Overview
During this webinar, Jennifer Geetter, Sharon Lamb and Alya Sulaiman discussed opportunities and challenges at the intersection of artificial intelligence (AI) and healthcare administration and delivery. Their observations focused on how different types of healthcare stakeholders (providers, plans, technology developers, life sciences companies, etc.) can be thinking about AI risks in and steps to manage those risks.
Top takeaways included:
- Rate your risks: Risk management frameworks for AI in healthcare should be calibrated appropriate to the level of risk posed by the particular technology and the context of use. AI is being deployed in a variety of ways across the health ecosystem (e.g., diagnostic AI for radiology and imaging, clinical decision support, chatbots for patient engagement and education, ambient intelligence to streamline documentation, task and patient management, laboratory analysis and claims management). Not all AI risks are created equal across these use cases.
- AI can fail for different reasons, with different impacts and different legal effects: In navigating how and when to deploy AI, it is critical to define the problem you want to solve, what it looks like to solve that problem successfully and safely, and identify how the solution could fail and for whom (e.g., patients, health plan members, clinicians or employees relying on the tools). There are a variety of significant legal issues associated with AI and computer learning, along with many forms of liability for AI used in healthcare.
- Governance and compliance frameworks matter: Developing a board governance and sub-board compliance framework for AI is important to manage risk and create business opportunities. A common feature of prominent governance frameworks for AI is the need for leadership and safeguards to start at the top – the board cannot (and should not) do it all, but does needs to establish responsible AI principles consistent with their fiduciary obligations. Another common feature is the need to minimize risks – but how to do that is challenging. A first step is to itemize risks in terms of AI use cases, technological capabilities and limitations, and deployment models. A second step is to calibrate risks and benefits to determine where risks occur and what risks are acceptable.
- Go for the (early) win: As organizations begin to tackle AI, they can identify early “wins” – e.g., administrative, non-clinical use cases that are high reward but low risk – to build trust in AI across their organization and with their stakeholders. High impact, low risk use cases have a secondary benefit of creating an opportunity to refine and implement AI governance principles and frameworks.
- Generative AI technologies are increasingly available across healthcare: Although healthcare businesses have used AI technology for many years, generative AI is introducing new capabilities across healthcare at an unmatched pace and scale. Many generative AI models are actively being used to change the way electronic health records and administrative healthcare processes work. Generative AI is a type of AI that refers to deep learning models that can generate text, images and other content-based training data. Generative AI poses unique challenges in healthcare use cases due to risks of algorithmic bias, unexplainable outputs, introduction of new security risk vectors and safety concerns.

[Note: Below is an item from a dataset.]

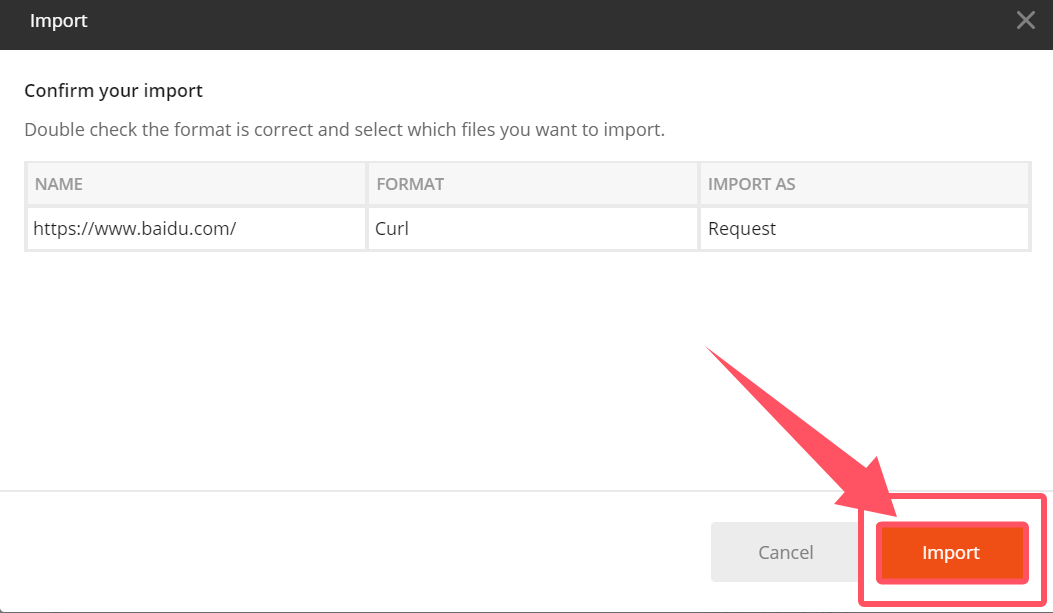Click the empty space right of the description text
The image size is (1053, 613).
[850, 130]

- Location, location, location: Regulatory frameworks that impact the development, deployment and ongoing use of AI can differ across borders and, in the United States, across states. For example, the question of when AI or other software is a medical device is answered similarly but with certain key differences under the regulatory frameworks of the US Food and Drug Administration and the UK and EU Medical Device Regulations. Organizations should be aware of the evolving global policy and regulatory environment for AI, including the soon-to-be finalized EU AI Act.
- Where to start: There are many steps organizations can consider when planning to invest in, procure, deploy and manage AI. For example, the National Institute of Standards and Technology’s (NIST) Artificial Intelligence Risk Management Framework (AI RMF 1.0) provides a series of questions and standards organizations can use to develop their own AI risk framework. More broadly, organizations can invest in AI literacy and cross-functional education to empower employees to feel more comfortable with AI. This could take the form of developing a common vocabulary within the organization for key AI concepts; creating ongoing awareness of key AI technologies and authorized use cases; empowering internal institutional review boards (IRBs) and ethics committees to assess AI use cases and ask important questions; or pressure-testing external IRB expertise with considering the applicability of research regulations and norms to the teaching and development of AI tools.
- Organizations should develop a diligence checklist of questions to ask when procuring health AI tools and systems. Examples include:
- Does the tool truly incorporate AI and if so, what kind? Do we actually need an AI-enabled tool to solve our problem?
- Do we have the rights to use and share data to develop, train, deploy and enhance AI models? How will AI tool developers use our data?
- Is our AI use case/context regulated?
- Do we have an AI governance program in place? What about acceptable use standards?
- Who owns AI inputs, outputs or algorithmic model training weights? Who can actually protect it?
- Does our license agreement or contract with AI vendors include appropriate/sufficient rights, transparency requirements and related commitments (e.g., indemnification obligations)?